[Start of Material supplied]

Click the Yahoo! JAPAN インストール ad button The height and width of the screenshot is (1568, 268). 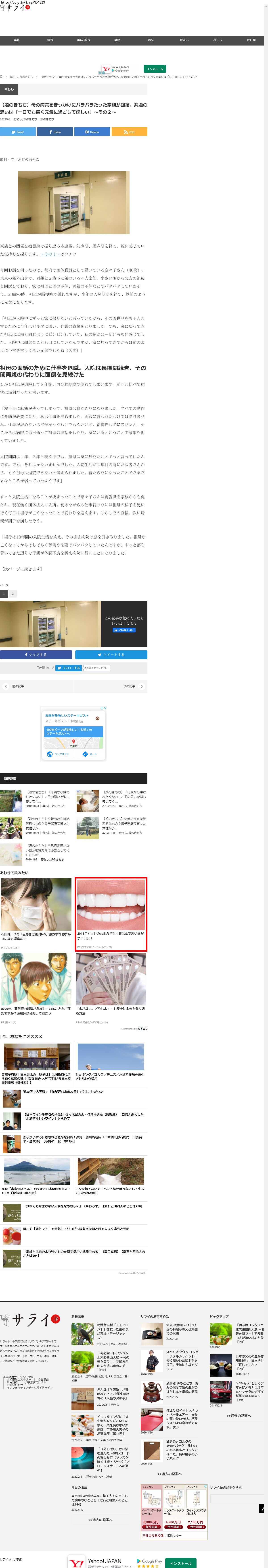[x=155, y=69]
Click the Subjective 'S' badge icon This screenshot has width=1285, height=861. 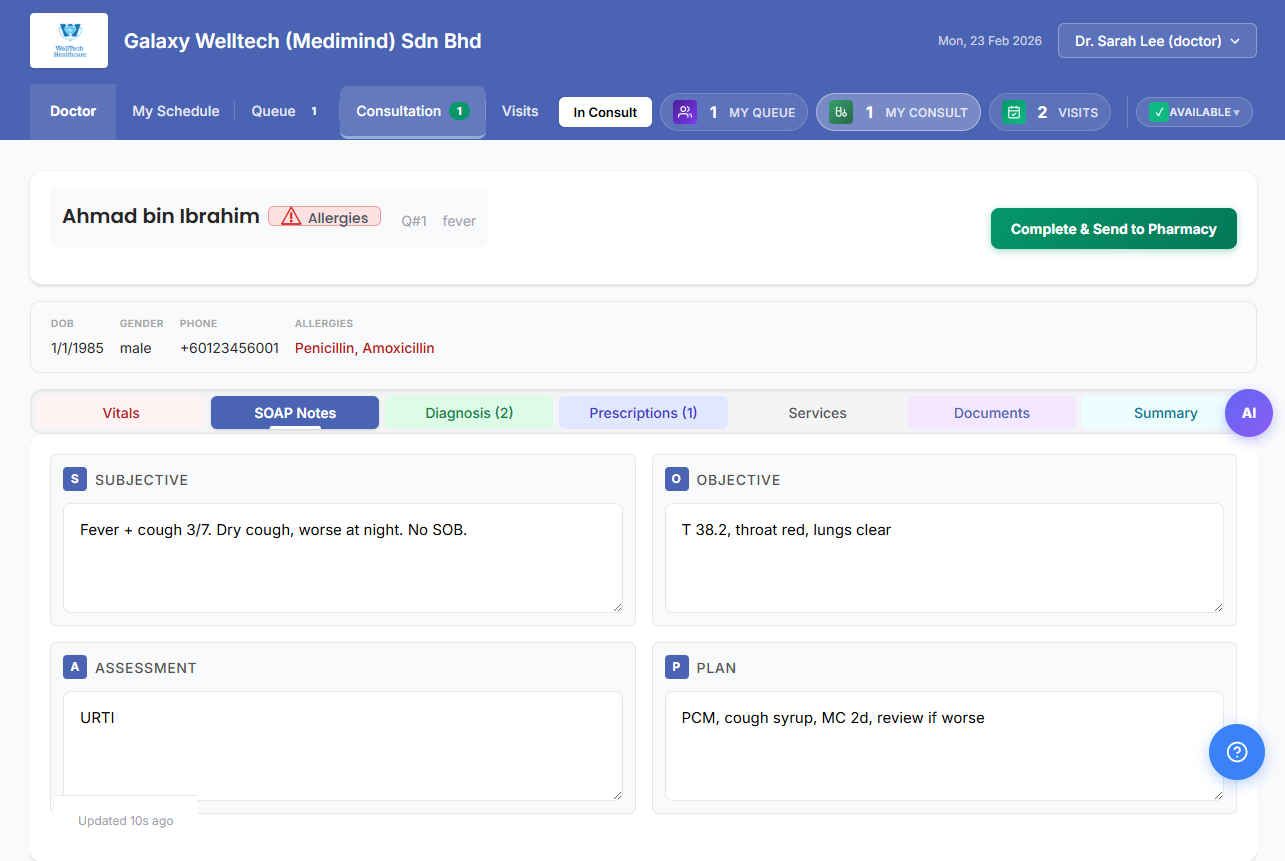click(75, 479)
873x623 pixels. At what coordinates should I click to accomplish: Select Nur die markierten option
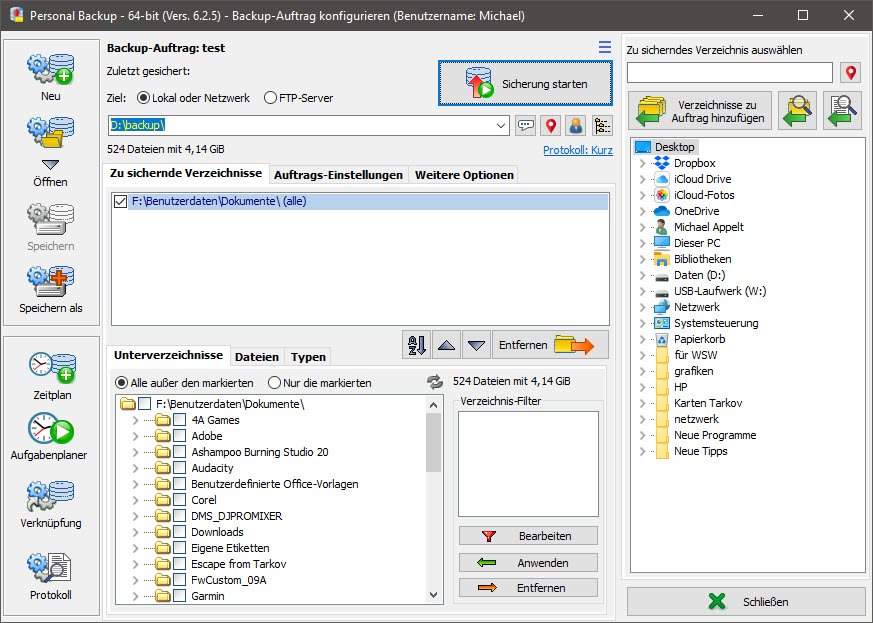pyautogui.click(x=274, y=383)
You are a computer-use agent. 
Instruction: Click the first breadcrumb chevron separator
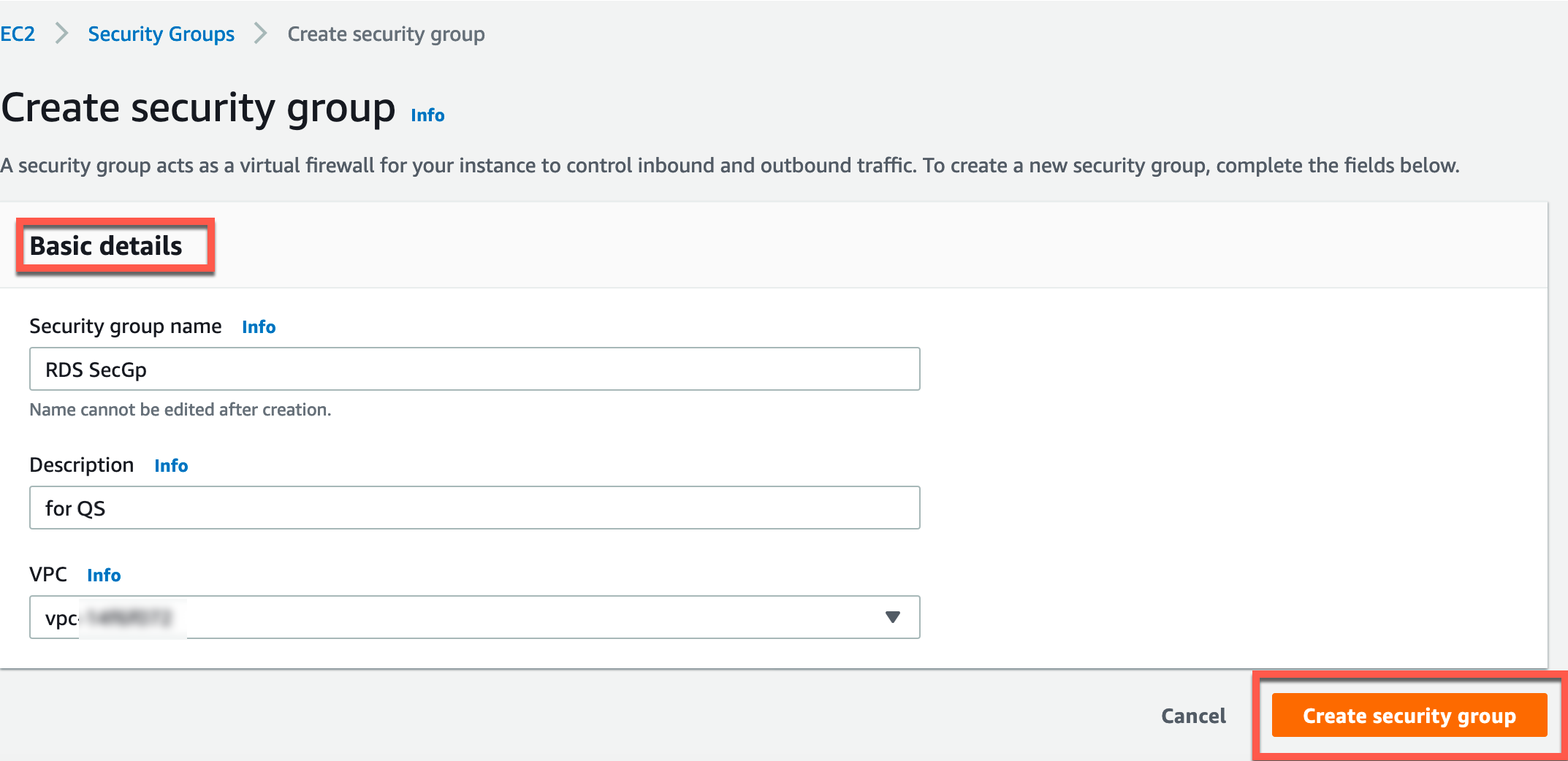pyautogui.click(x=62, y=34)
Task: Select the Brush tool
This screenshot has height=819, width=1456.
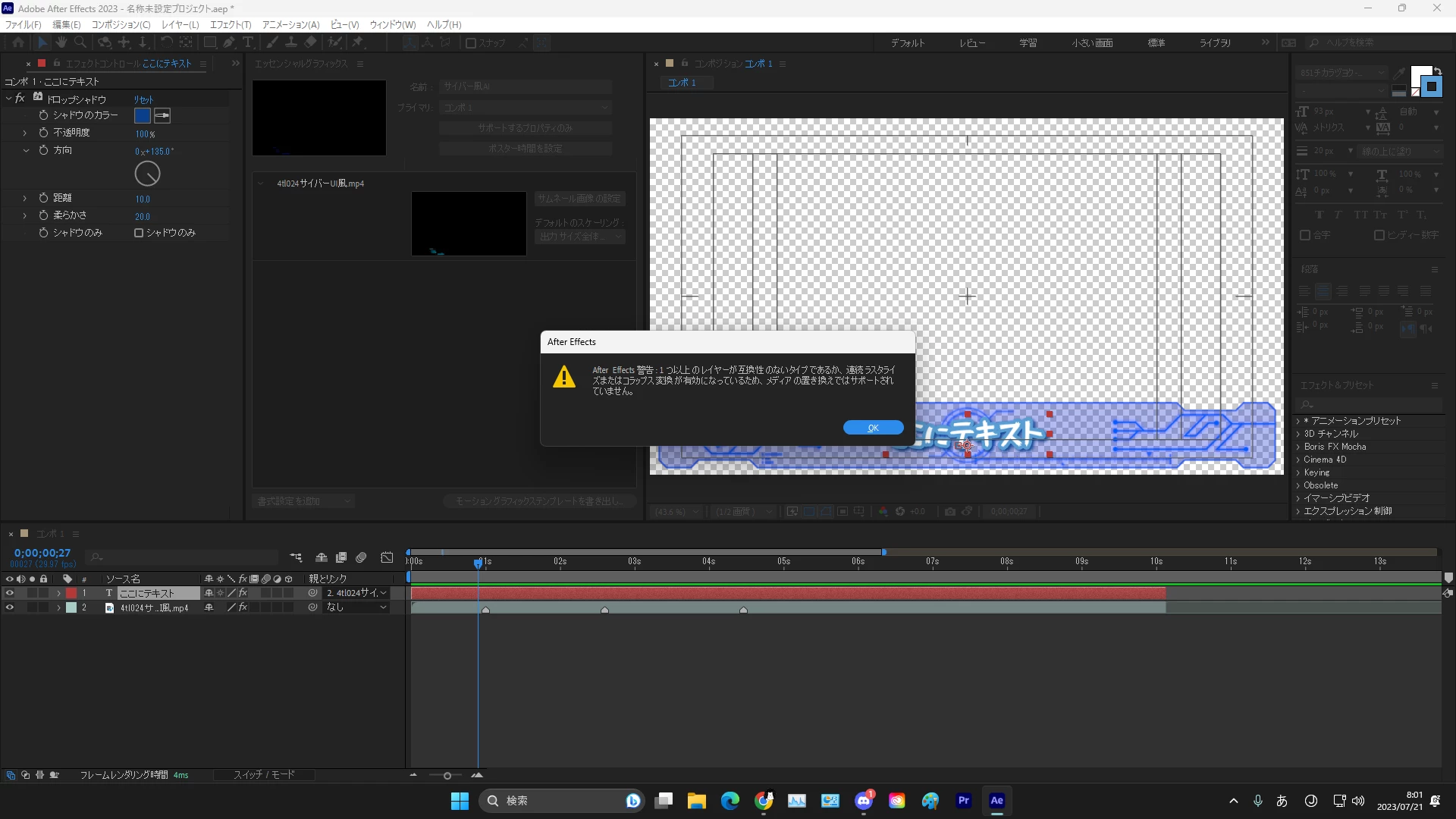Action: 271,43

[End of Material supplied]

> [Task to complete]
Copy the records above verbatim, from the line containing "873x623 pixels. At" through the end of the records, inclusive, leaving out the pictures.

> [Response]
873x623 pixels. At what coordinates should I click to accomplish: Select Nur die markierten option
pyautogui.click(x=274, y=383)
You are a computer-use agent. 
Instruction: Click the first breadcrumb chevron separator
pyautogui.click(x=62, y=34)
Task: Select the Brush tool
This screenshot has height=819, width=1456.
Action: 271,43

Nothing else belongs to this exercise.